60 Defendants' counsel contended, on the basis of analysis by counsel of the plaintiff's financial statements in evidence, that its profit ratio, when relating profit to total income, was 10.51% in the financial year 2000/2001, and 10.64% when taken on an average over six financial years from 1999/2000-2004, 2005. I am not confident in this analysis, which was not supported by expert evidence, but was based on counsel's reading of the financial statements. According to counsel's analysis, the profit ratios vary very greatly from year to year, from a low of 2.88% to a high of 16.29%; this diminishes confidence in reliance on the average. However that may be, the profit factor was an element which the plaintiff should have included in the exercise which Mr Crane set out to demonstrate, and the analysis based on the balance sheets is the best figure available to me; if I were to act on this analysis the figure I would adopt would be one of approximately 10% based on the plaintiff's experience in the year 2000/2001. As appears more generally from my observations, I do not adopt Mr Crane's method or any variant of it.
61 Incremental extra business gained in an existing operation is usually more profitable than other business because the costs of the operation have largely been paid. There may be a corresponding effect in the other direction or decremental business; business which is lost. I would have been assisted by expert evidence on the subject.
62 The question whether persons falling within a number of different categories were appropriately treated as clients for Mr Crane's purpose emerged from the definition of disputes in the Scott Schedule.

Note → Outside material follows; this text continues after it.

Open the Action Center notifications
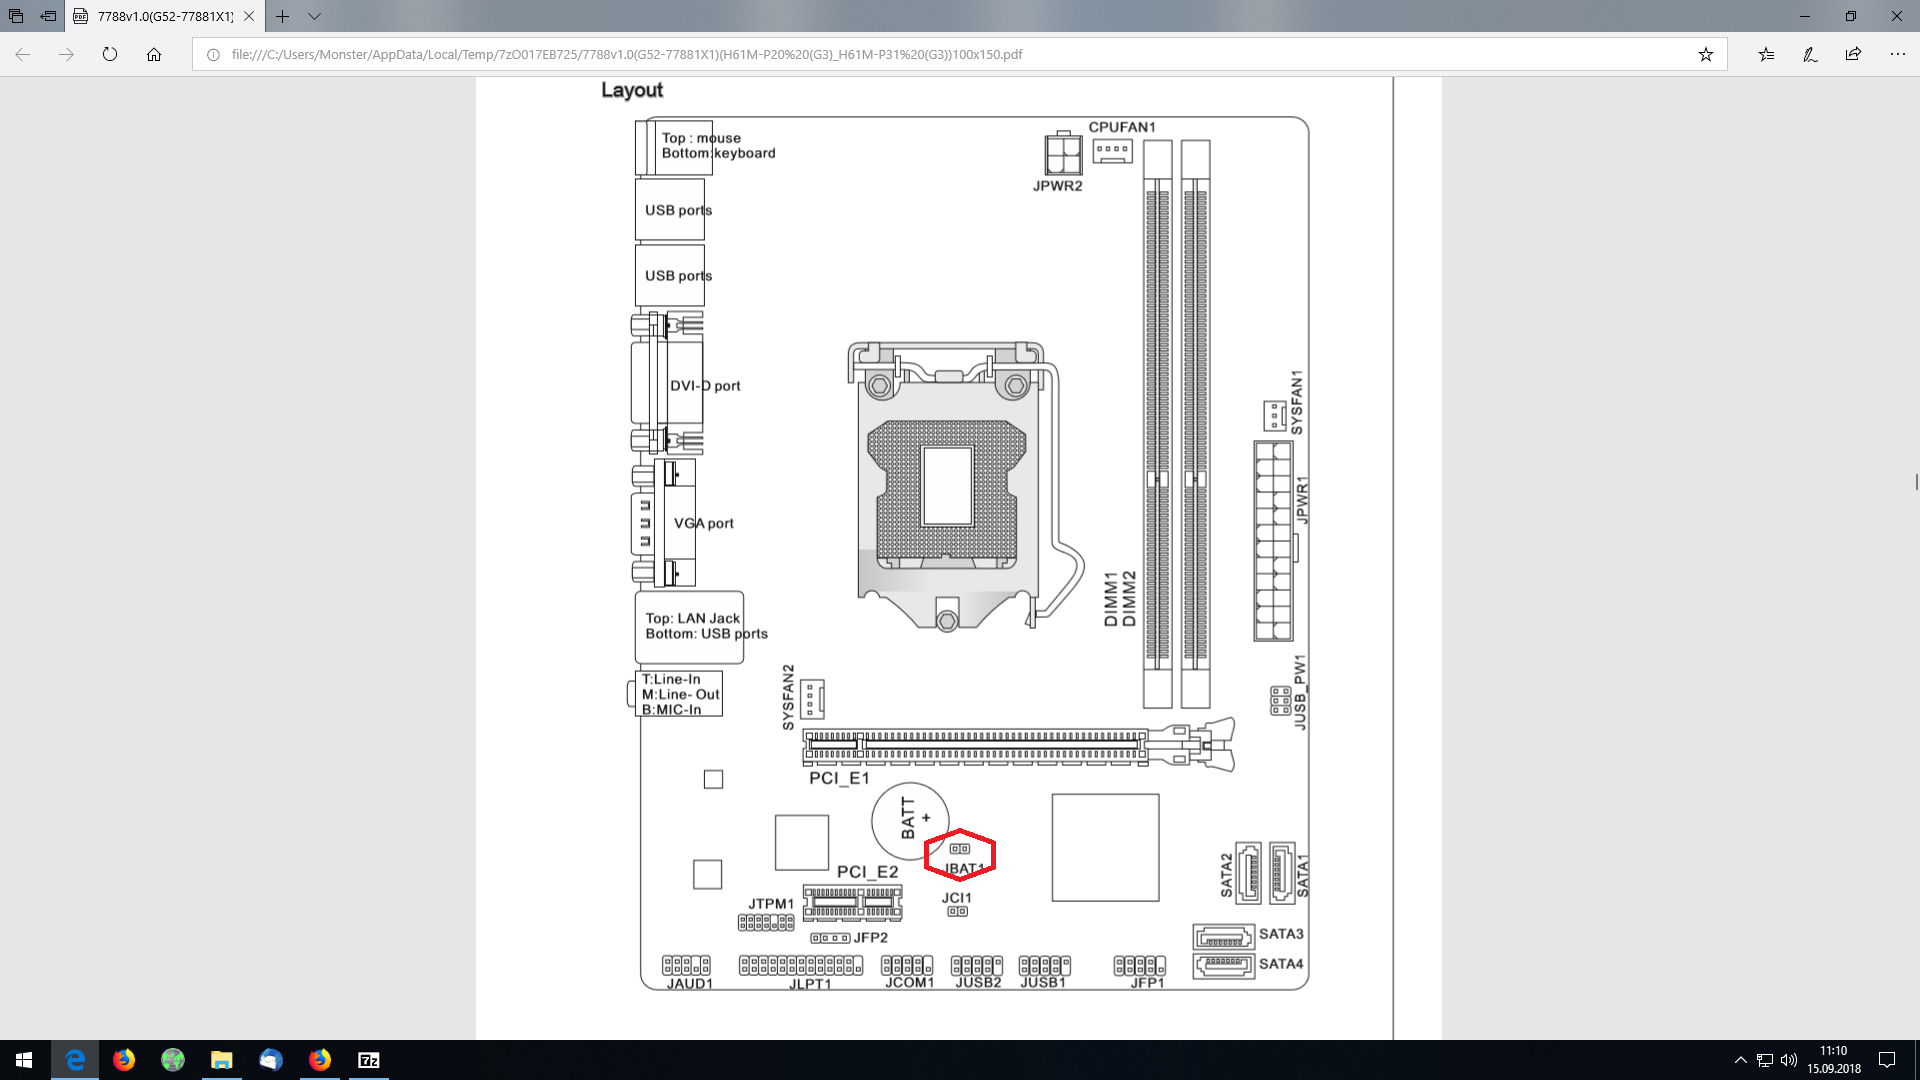This screenshot has height=1080, width=1920. (1887, 1060)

The parties achieved agreement on a number of these categories, but left some on which they sought my decision; four categories in the Scott Schedule related to disputed leasing transactions, and four categories in the Scott Schedule relating to mortgage transactions. The parties put before me "Agreed issues for determination by the Court" in these terms:
Hunter Business Finance Pty Ltd v Ennis & Ors
SC Eq 5022 of 2000
AGREED ISSUES FOR DETERMINATION BY THE COURT
[Expert reports of Peter Crane dated 23.11.06 and 10.9.07]
1. The plaintiff relies on two affidavits of Peter Crane, chartered accountant, sworn on 23 November 2006 and 10 September 2007.